Since you’re here at my blog, you’re likely a developer, so let me put this to you another way. Today nuget.org experienced an outage. Not a “server is down” outage. Not a “internet is unavailable” outage. It was an outage caused by a bad DNS record. Remember when Azure had that happen? Not cool right? Nuget.org being down today was one of those things that probably really annoyed a whole bunch of developers. It likely didn’t stop them from doing some work, but it was another burr under the saddle. The whole architecture implemented by Chamberlain has the same potential. DNS issues, routing issues, maintenance, etc…they can all become a burr under the saddle of our smart home experience. I’ve had my share of burr under the saddle moments and as I get older I’d like to have fewer.

To me that means eliminating moving parts. The first thing I want to do is drop the reliance on the Chamberlain servers. That takes a lot of the possible fail points out of the equation. Ideally I’d like to drop the MyQ Hub. It’s $129 expense and it doesn’t add any additional value to the smart-home experience beyond enabling communication to the LiftMaster. That leaves two options:

  1. direct access to the wireless protocol used to communicate between the LiftMaster 8355 and the MyQ Hub
  2. direct connectivity (short-to-trigger) at the LiftMaster

Today I took to twitter to ask Chamberlain why they don’t want to enable option #1 as a direct API. Ironically their twitter handle is @chamberlaindiy….yet you can’t DIY anything with this system.
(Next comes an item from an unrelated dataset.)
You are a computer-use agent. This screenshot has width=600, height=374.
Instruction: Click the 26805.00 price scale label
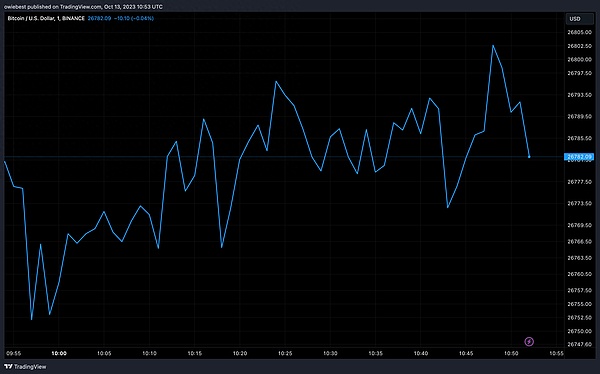click(x=579, y=32)
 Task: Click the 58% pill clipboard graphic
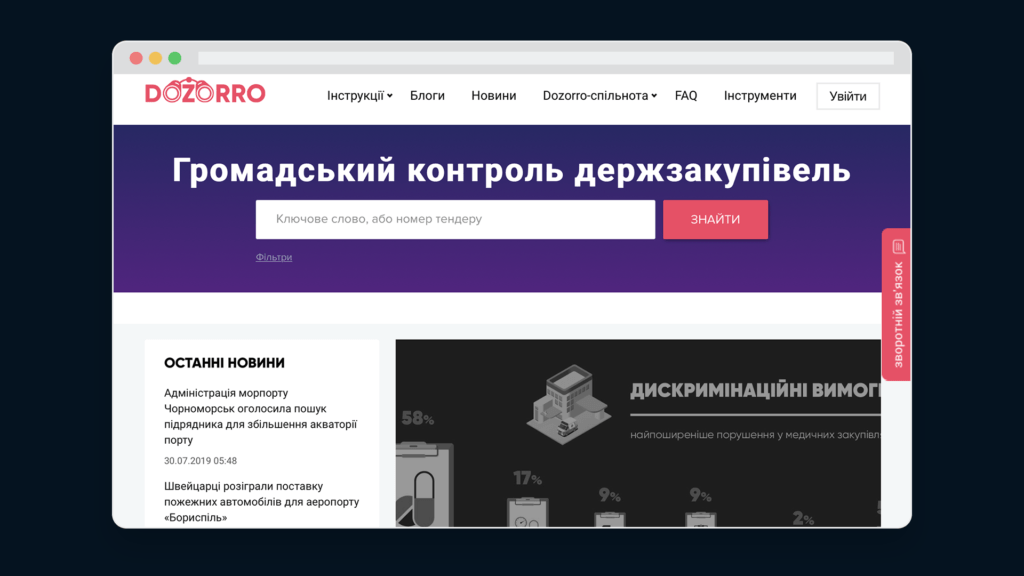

@dbelcham We’re integrating with several tech partner systems, including @Nest and @TheWinkApp. Also part of the HomeKit smart home platform
— Chamberlain-DIY (@ChamberlainDIY) September 3, 2014

@dbelcham At Chamberlain, safety & security are our top priority. We’d be happy to discuss further offline if you’d like.
— Chamberlain-DIY (@ChamberlainDIY) September 3, 2014

So they think that keeping things proprietary and in a tight circle of integrators is the best thing since “…safety & secruity are our top priority”. Essentially they’re promoting security through obscurity which is commonly accepted as one of the most dangerous things you can do with a security system. Think about the security issue a bit more practically though. Is the garage door the biggest attach surface that is available on your house to a criminal? Is it the easiest? I’d answer no to both of those questions and argue that the windows and exterior doors offer more options for entry and that those options are easier than hacking your garage door opener. Even if you did hack the garage door, and get it open, an attached garage will usually have an exterior grade door between it and the house. Maybe I’m a chronic door locker, but I treat that door like any other exterior door when it comes to locking it. So really, at a practical level, the only thing that you’re trying to protect by having proprietary communications is whatever is in the garage. That’s the worst case scenario…a poorly implemented device/system using the API (much like was exposed at Black Hat 2013 on the proprietary Z-Wave home automation protocol). Heck, that can happen right now if one of Chamberlain’s integration partners do a poor job of implementing the proprietary MyQ protocol.

@chamberlaindiy reached out to me to have a conversation offline about my concerns so hopefully sometime in the near future that will happen and maybe…..just maybe….I can convince them that opening up a well written communications api would be in their best interest.